• Extracted records:

----

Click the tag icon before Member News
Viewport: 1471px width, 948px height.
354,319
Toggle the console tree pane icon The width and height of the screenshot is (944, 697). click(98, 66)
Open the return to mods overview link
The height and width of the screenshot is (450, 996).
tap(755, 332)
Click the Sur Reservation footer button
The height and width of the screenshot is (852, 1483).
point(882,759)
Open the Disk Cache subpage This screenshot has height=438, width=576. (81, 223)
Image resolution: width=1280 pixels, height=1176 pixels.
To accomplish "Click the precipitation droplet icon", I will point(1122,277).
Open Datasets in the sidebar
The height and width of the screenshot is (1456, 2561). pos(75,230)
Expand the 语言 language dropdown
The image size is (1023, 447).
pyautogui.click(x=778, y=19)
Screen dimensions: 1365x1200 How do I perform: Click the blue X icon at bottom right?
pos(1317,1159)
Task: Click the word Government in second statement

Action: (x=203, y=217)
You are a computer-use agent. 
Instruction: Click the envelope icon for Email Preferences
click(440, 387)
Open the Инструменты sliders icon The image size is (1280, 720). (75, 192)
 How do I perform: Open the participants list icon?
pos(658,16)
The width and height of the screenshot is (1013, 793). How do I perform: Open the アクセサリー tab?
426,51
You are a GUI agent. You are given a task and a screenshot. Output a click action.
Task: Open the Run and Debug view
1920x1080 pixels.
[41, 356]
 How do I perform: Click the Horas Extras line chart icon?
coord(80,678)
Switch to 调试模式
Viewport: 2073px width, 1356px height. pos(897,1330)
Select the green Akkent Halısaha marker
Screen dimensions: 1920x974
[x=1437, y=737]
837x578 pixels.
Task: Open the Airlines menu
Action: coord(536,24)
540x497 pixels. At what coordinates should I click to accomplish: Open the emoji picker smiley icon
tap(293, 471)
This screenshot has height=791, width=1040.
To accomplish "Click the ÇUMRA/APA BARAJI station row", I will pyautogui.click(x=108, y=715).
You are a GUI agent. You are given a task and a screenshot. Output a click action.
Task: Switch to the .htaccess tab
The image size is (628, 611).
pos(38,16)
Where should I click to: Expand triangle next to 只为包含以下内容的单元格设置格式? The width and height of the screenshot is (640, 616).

----

• Aim of the task:
Copy every one of the entries above line for line, with no changes.

• Exercise response:
Click the tag icon before Member News
Viewport: 1471px width, 948px height.
354,319
Toggle the console tree pane icon The width and height of the screenshot is (944, 697). click(98, 66)
Open the return to mods overview link
The height and width of the screenshot is (450, 996).
tap(755, 332)
Click the Sur Reservation footer button
The height and width of the screenshot is (852, 1483).
point(882,759)
Open the Disk Cache subpage This screenshot has height=438, width=576. (81, 223)
Image resolution: width=1280 pixels, height=1176 pixels.
To accomplish "Click the precipitation droplet icon", I will point(1122,277).
Open Datasets in the sidebar
The height and width of the screenshot is (1456, 2561). pos(75,230)
Expand the 语言 language dropdown
The image size is (1023, 447).
pyautogui.click(x=778, y=19)
Screen dimensions: 1365x1200 How do I perform: Click the blue X icon at bottom right?
pos(1317,1159)
Task: Click the word Government in second statement

Action: (x=203, y=217)
You are a computer-use agent. 
Instruction: Click the envelope icon for Email Preferences
click(440, 387)
Open the Инструменты sliders icon The image size is (1280, 720). (75, 192)
 How do I perform: Open the participants list icon?
pos(658,16)
The width and height of the screenshot is (1013, 793). How do I perform: Open the アクセサリー tab?
426,51
You are a GUI agent. You are given a task and a screenshot. Output a click action.
Task: Open the Run and Debug view
1920x1080 pixels.
[41, 356]
 How do I perform: Click the Horas Extras line chart icon?
coord(80,678)
Switch to 调试模式
Viewport: 2073px width, 1356px height. pos(897,1330)
Select the green Akkent Halısaha marker
Screen dimensions: 1920x974
[x=1437, y=737]
837x578 pixels.
Task: Open the Airlines menu
Action: coord(536,24)
540x497 pixels. At what coordinates should I click to accomplish: Open the emoji picker smiley icon
tap(293, 471)
This screenshot has height=791, width=1040.
To accomplish "Click the ÇUMRA/APA BARAJI station row", I will pyautogui.click(x=108, y=715).
You are a GUI agent. You are given a task and a screenshot. Output a click action.
Task: Switch to the .htaccess tab
The image size is (628, 611).
pos(38,16)
Where should I click to: Expand triangle next to 只为包含以下内容的单元格设置格式? The width and height of the screenshot is (640, 616).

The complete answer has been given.